The Windows-built-in standard USB mouse-drivers should let you use scrolling without any problems. No need to install those bloated Intellipoint drivers.
 
Well, you're right. I have the Intellipoint drivers installed, and scrolling on the wheel is STILL reset to 1 line at time everytime I reboot. So now it's just a general mouse problem. Can anybody help me find a way to keep my wheel settings from being reset at every boot?

EDIT Okay, noticed it saved the settings when I uninstalled the Intellipoint drivers, but when I reinstalled the Synaptic ones to disable the touchpad (the Intellpoint uninstalled got rid of the Synaptic menu), the scroll settings are being reset again! Gah! :dead:
 
RBS is correct here, the intellipoint drivers are what is causing the problem. Just using the generic drivers supplied by Windows will be sufficient, you should then be able to use the mouse without problems.
You may still want to disable the touchpad from the device manager if you aren't going to use it

Something I've always hated about Dells is that they don't have a switch to quickly turn the touchpad off and on.
 
I can't disable the touchpad in Device Manager. There's only an option to uninstall the device driver, not much else.
 
Updated driver

The latest drivers on the Synaptics website don't have this characteristic. (http://12.104.145.229/support/drive.cfm)
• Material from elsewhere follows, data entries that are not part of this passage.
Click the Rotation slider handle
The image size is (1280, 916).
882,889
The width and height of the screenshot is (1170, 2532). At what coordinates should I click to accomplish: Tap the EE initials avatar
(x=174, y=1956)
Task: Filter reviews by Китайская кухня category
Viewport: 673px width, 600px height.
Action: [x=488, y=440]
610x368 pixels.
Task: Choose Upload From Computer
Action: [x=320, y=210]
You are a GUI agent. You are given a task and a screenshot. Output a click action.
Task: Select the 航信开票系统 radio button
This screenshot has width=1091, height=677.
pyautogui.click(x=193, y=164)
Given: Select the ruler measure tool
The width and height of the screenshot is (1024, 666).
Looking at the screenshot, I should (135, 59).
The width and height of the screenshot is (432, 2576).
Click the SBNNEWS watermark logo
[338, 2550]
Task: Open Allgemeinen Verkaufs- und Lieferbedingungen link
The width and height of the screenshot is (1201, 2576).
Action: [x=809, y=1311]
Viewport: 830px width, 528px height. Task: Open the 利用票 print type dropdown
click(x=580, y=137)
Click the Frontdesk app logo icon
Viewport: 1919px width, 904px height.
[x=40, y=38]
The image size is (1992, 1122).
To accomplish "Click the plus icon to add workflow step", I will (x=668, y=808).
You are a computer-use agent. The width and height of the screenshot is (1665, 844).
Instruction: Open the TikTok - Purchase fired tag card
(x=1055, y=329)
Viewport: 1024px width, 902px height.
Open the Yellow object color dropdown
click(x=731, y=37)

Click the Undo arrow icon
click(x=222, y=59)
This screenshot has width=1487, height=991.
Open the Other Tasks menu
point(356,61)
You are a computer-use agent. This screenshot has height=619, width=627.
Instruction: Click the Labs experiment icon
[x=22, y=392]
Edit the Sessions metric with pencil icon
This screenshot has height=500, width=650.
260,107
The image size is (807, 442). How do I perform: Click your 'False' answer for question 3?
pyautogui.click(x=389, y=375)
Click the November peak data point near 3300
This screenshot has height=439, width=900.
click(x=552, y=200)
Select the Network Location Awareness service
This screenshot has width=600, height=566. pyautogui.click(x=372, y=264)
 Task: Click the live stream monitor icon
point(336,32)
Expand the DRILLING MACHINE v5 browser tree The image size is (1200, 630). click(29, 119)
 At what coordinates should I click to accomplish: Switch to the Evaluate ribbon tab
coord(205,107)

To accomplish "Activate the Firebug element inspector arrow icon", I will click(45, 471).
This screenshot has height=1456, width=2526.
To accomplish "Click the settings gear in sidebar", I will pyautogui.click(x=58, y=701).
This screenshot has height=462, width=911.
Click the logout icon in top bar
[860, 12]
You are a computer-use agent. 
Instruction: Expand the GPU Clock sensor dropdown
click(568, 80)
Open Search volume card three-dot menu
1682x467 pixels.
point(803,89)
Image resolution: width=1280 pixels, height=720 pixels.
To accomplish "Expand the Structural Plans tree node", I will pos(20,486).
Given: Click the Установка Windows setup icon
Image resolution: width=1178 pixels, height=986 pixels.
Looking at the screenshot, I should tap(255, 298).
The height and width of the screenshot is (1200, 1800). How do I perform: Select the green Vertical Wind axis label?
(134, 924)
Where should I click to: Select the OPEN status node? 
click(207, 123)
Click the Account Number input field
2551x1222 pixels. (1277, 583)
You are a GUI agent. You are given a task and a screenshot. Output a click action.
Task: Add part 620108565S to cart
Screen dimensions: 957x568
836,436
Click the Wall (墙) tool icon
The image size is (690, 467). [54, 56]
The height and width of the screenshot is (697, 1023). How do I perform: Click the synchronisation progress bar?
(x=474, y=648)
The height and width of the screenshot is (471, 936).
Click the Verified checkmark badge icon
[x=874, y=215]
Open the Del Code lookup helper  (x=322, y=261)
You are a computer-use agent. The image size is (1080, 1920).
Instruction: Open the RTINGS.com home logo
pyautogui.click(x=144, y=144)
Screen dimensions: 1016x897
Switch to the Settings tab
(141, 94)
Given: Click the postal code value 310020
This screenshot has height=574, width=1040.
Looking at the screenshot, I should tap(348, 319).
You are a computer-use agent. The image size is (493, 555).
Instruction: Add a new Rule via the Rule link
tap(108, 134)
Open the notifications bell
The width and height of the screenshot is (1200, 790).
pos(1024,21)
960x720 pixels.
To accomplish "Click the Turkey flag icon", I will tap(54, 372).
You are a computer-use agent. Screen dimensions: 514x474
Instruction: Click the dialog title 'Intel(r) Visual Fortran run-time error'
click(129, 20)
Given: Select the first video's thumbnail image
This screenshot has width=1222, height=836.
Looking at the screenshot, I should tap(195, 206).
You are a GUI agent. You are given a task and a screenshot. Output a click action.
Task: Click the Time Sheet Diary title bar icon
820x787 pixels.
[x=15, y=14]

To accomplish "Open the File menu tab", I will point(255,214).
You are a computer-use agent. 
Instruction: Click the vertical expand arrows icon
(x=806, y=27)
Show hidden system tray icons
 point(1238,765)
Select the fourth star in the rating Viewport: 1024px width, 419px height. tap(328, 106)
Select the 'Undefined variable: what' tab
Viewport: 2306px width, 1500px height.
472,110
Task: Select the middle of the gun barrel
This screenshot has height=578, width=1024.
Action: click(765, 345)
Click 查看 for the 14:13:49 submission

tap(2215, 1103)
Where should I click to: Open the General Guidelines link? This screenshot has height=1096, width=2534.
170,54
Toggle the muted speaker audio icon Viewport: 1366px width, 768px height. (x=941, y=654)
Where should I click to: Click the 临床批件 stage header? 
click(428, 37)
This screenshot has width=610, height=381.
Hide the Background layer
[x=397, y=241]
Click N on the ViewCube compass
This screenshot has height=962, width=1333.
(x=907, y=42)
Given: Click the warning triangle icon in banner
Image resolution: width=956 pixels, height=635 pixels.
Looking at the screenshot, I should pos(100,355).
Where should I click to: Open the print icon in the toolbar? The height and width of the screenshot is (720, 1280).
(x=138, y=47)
Originally, the reason for this behavior (believe it or not, it was a feature rather than a bug, though perhaps a misfeature) was that our driver uses wheelmouse messages for scrolling certain applications. Since the TouchPad has a wider dynamic range in terms of fine vs. gross control over scrolling, it was advantageous to set the wheel scrolling to 1 line so as to allow the user maximum control. It did this at startup, resulting in the observed behavior.

But this seems to have caused more problems than it was worth. So now we let the chips fall where they may.